In the material below, the required lines run from the one containing "Image resolution: width=1026" through the one containing "Tap the arrow". Copy those lines exactly, ends included, and nothing else.

________________________________________

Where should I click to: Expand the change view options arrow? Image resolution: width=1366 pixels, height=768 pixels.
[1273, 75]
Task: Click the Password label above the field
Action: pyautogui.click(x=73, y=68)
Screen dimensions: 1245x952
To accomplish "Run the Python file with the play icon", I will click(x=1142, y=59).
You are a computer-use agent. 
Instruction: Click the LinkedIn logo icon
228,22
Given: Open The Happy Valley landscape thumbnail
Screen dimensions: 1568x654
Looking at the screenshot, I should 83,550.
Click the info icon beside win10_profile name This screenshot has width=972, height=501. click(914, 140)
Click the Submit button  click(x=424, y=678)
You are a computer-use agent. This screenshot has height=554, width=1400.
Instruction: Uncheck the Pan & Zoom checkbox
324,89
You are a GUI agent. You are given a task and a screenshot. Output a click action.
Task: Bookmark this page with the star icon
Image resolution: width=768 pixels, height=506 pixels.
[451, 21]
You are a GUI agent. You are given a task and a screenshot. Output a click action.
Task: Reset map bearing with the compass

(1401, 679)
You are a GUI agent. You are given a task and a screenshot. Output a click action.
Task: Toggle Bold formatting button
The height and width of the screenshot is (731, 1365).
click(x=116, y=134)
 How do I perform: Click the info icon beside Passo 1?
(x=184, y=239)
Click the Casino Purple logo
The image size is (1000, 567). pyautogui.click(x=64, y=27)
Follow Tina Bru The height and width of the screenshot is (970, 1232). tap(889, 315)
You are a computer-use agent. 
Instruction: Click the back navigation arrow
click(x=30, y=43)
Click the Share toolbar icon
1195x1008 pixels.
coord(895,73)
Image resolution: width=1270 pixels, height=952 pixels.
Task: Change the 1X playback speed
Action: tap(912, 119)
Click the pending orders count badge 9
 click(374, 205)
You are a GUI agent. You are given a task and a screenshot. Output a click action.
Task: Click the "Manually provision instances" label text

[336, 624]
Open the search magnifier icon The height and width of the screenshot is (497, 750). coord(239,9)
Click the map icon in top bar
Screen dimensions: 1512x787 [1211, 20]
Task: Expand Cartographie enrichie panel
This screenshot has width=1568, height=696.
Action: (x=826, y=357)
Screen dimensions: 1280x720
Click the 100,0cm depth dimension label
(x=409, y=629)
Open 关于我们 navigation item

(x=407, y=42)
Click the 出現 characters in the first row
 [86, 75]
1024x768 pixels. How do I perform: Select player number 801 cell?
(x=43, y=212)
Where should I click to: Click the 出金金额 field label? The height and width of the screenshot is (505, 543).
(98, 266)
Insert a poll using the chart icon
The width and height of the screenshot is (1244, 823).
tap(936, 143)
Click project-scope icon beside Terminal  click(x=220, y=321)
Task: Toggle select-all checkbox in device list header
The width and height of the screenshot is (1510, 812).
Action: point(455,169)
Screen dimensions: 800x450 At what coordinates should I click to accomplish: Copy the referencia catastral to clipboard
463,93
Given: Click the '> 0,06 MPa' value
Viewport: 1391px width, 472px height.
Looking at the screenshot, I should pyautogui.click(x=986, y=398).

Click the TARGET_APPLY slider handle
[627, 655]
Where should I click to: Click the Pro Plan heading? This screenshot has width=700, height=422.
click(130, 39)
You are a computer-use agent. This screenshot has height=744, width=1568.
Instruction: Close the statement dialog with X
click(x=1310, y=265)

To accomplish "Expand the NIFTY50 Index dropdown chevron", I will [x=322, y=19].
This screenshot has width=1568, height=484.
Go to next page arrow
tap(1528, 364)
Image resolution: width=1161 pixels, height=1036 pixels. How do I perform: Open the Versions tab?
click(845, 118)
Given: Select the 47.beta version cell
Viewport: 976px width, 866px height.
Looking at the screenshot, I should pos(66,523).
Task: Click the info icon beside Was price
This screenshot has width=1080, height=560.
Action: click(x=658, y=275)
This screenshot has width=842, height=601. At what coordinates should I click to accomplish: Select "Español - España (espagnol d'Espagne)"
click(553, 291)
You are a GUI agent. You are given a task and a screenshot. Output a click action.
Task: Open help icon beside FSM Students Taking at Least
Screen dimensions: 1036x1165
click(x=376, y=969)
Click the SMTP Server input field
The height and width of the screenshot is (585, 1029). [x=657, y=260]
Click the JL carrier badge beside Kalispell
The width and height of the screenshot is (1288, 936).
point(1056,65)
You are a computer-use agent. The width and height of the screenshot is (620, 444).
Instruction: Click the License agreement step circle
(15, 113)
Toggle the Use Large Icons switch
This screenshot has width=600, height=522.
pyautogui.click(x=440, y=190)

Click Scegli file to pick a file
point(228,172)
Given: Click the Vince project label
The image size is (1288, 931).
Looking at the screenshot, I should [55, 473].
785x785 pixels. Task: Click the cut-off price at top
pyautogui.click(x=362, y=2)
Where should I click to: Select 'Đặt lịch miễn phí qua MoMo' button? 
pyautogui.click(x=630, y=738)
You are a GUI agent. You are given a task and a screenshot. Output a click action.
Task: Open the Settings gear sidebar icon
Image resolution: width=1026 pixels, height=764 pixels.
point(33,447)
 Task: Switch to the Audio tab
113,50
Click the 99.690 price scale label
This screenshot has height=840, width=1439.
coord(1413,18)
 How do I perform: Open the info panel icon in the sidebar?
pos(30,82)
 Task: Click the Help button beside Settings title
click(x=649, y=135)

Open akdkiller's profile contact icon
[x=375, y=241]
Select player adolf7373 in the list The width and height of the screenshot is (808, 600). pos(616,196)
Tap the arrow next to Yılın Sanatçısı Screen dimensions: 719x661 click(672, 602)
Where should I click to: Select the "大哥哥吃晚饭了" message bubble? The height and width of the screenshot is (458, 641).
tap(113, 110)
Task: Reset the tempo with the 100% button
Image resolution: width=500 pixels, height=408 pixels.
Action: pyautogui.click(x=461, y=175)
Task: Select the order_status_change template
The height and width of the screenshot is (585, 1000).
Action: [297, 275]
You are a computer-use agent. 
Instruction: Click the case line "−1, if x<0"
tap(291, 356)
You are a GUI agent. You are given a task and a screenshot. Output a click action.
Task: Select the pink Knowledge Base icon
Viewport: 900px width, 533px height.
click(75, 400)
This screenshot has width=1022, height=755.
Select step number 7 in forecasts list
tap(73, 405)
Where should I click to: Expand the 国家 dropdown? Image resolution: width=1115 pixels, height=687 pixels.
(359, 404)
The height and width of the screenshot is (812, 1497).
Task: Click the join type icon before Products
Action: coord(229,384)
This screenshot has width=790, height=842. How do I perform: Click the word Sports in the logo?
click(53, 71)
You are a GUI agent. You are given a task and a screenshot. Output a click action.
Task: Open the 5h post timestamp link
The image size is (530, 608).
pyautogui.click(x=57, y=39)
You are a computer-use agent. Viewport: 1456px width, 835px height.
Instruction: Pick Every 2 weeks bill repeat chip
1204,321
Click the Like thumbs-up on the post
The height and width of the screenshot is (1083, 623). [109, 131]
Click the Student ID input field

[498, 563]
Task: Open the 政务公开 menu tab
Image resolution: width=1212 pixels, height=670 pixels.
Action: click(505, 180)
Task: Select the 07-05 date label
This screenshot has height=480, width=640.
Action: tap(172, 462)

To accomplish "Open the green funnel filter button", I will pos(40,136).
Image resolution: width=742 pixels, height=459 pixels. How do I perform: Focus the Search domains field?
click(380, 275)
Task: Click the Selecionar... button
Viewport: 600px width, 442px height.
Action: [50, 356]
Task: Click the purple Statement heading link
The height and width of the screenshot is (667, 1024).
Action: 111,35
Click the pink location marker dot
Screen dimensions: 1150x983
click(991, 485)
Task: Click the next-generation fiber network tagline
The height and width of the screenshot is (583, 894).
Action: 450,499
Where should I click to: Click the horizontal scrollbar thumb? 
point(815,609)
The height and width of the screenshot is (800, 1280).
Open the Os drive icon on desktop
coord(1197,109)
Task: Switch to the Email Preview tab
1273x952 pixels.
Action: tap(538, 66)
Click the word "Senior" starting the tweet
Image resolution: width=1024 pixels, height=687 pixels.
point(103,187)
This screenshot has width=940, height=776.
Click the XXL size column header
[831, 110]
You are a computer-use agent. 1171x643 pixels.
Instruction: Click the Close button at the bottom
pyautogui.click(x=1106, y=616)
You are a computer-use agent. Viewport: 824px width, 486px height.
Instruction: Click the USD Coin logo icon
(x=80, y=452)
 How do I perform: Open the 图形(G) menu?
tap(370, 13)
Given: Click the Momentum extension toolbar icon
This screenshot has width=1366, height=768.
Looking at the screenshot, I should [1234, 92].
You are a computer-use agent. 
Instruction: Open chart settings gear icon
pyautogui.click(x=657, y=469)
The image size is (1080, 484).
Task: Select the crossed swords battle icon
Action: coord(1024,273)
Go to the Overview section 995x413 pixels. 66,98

________________________________________

**Solution below**
Image resolution: width=1026 pixels, height=764 pixels.
point(33,447)
 Task: Switch to the Audio tab
113,50
Click the 99.690 price scale label
This screenshot has height=840, width=1439.
coord(1413,18)
 How do I perform: Open the info panel icon in the sidebar?
pos(30,82)
 Task: Click the Help button beside Settings title
click(x=649, y=135)

Open akdkiller's profile contact icon
[x=375, y=241]
Select player adolf7373 in the list The width and height of the screenshot is (808, 600). pos(616,196)
Tap the arrow next to Yılın Sanatçısı Screen dimensions: 719x661 click(672, 602)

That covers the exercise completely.